== Given records
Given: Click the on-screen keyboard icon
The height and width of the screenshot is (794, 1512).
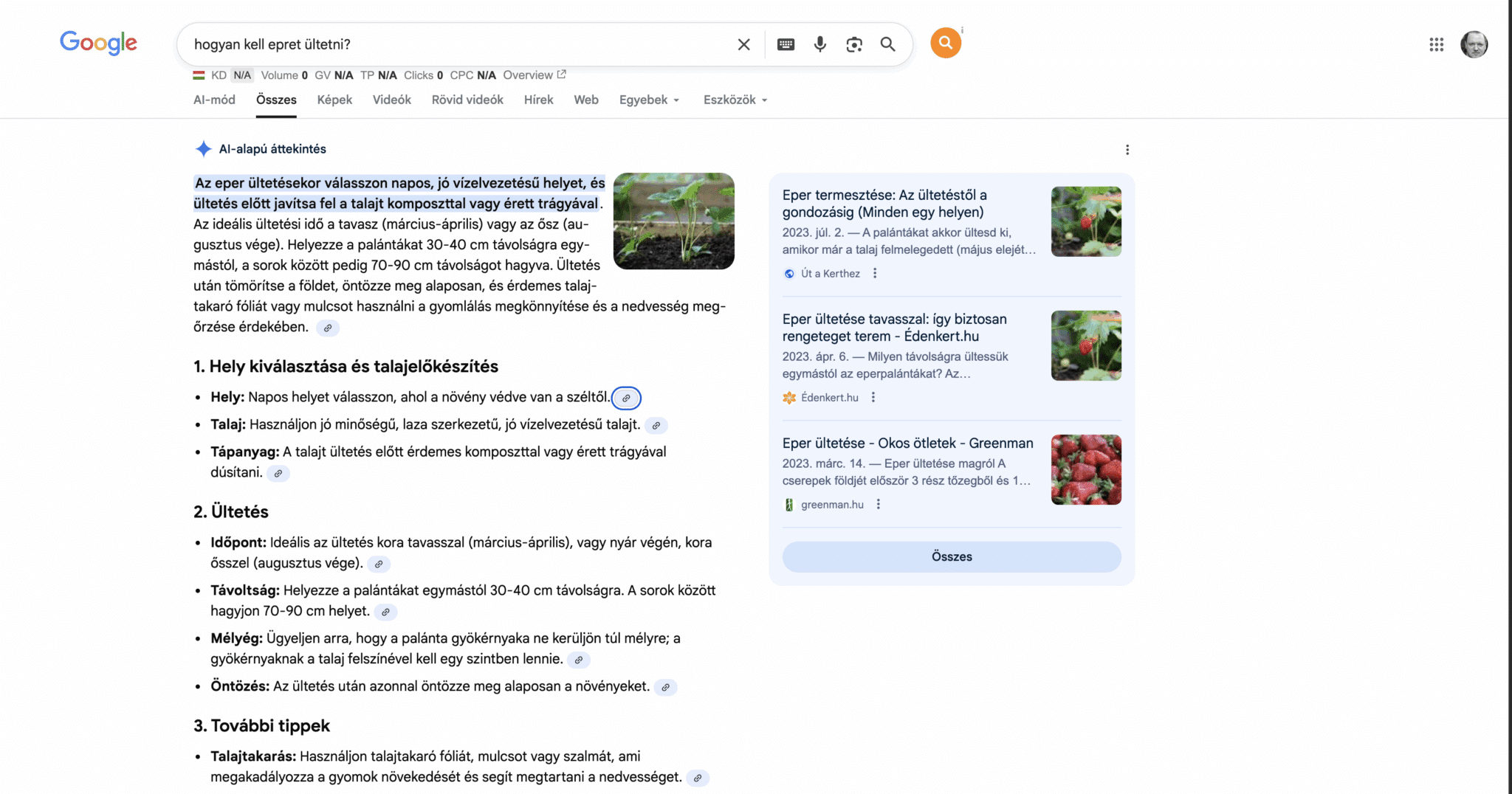Looking at the screenshot, I should tap(786, 44).
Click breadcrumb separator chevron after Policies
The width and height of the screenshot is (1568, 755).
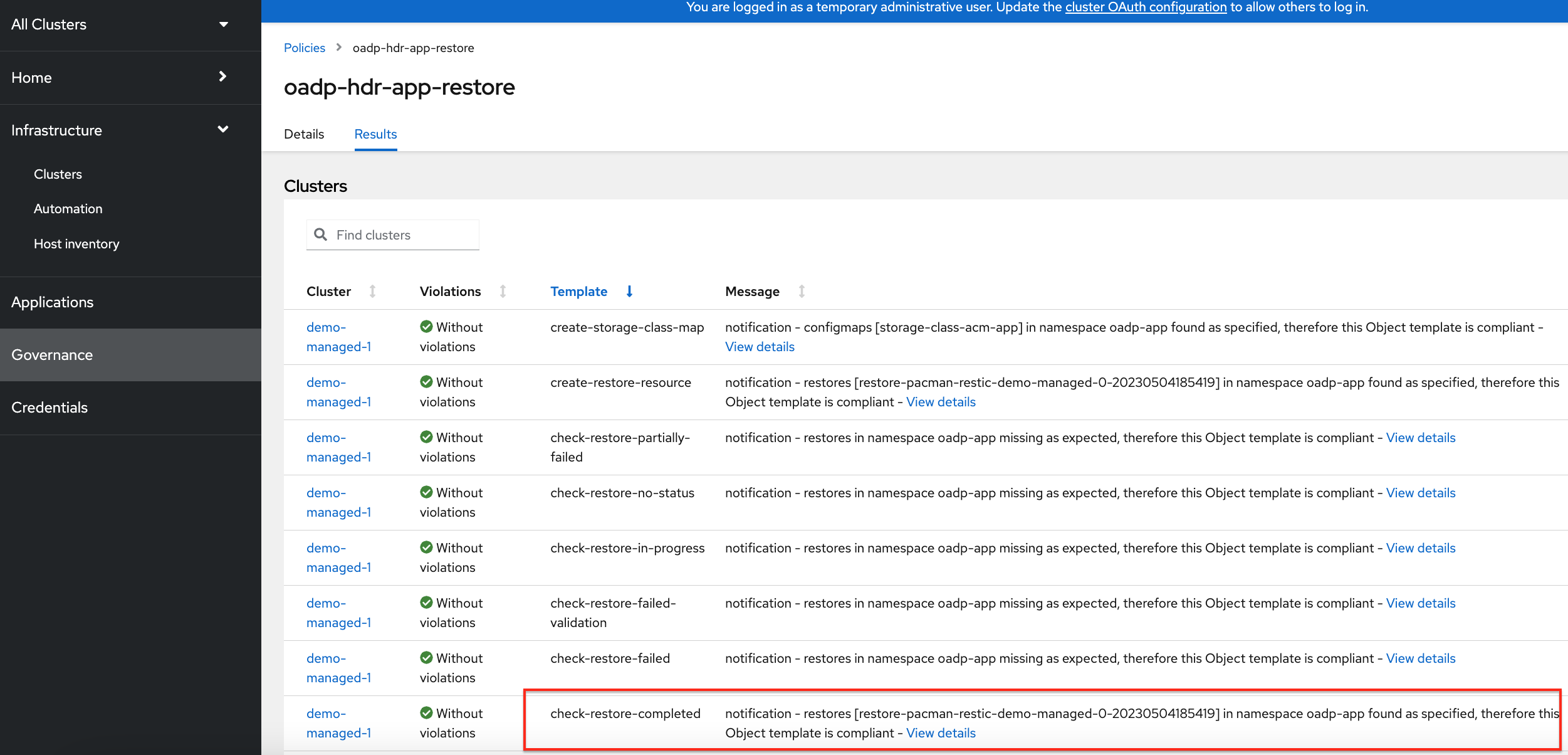tap(339, 48)
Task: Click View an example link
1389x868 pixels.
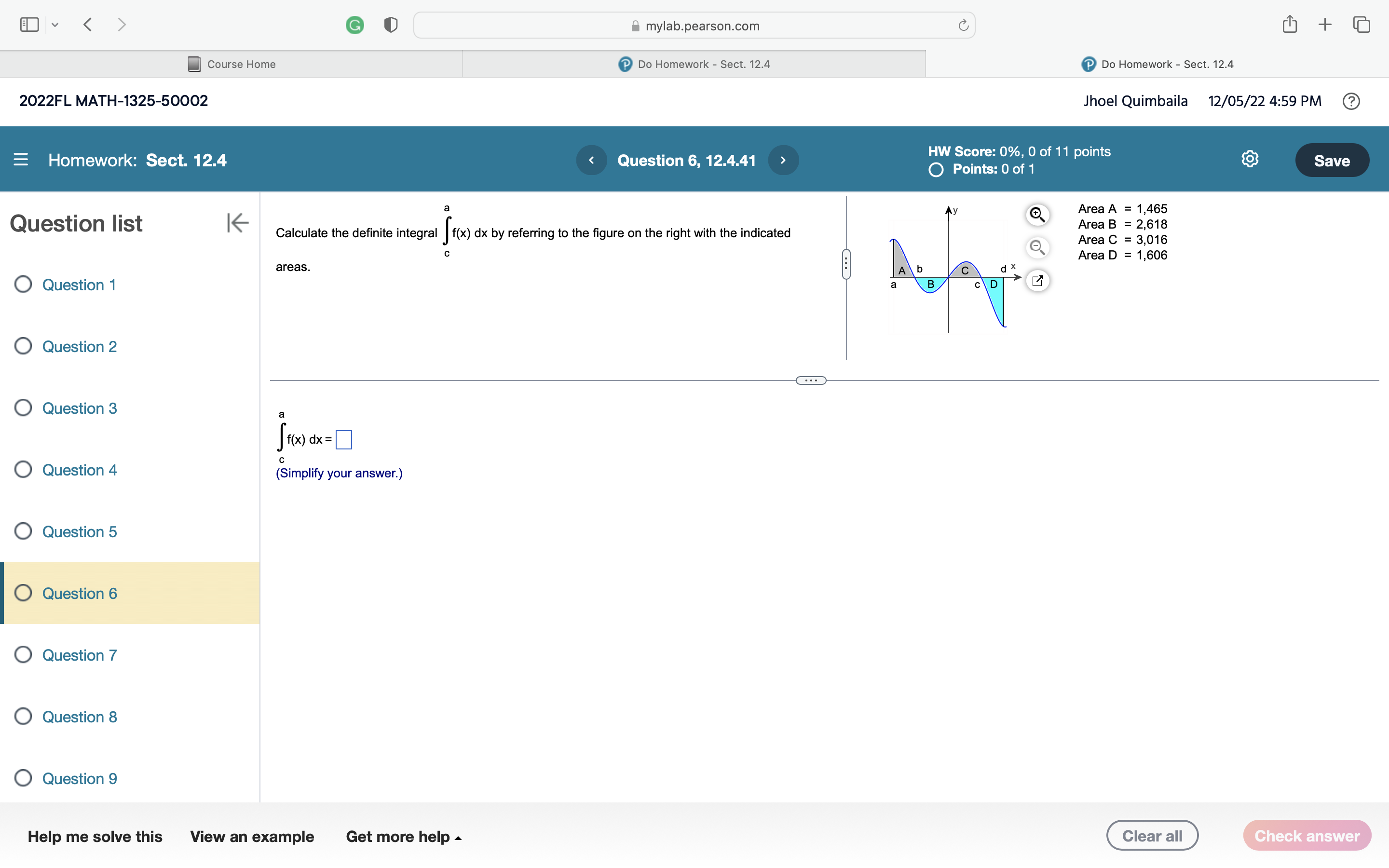Action: [x=252, y=837]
====
● **To do**: Reproduce the final stretch of lines exactly: the line containing "The height and" through the last line of the data, both included. Pictures do not belong in the copy.

● **Solution below**:
The height and width of the screenshot is (794, 1512).
Looking at the screenshot, I should tap(786, 44).
Click breadcrumb separator chevron after Policies
The width and height of the screenshot is (1568, 755).
tap(339, 48)
Task: Click View an example link
1389x868 pixels.
Action: [x=252, y=837]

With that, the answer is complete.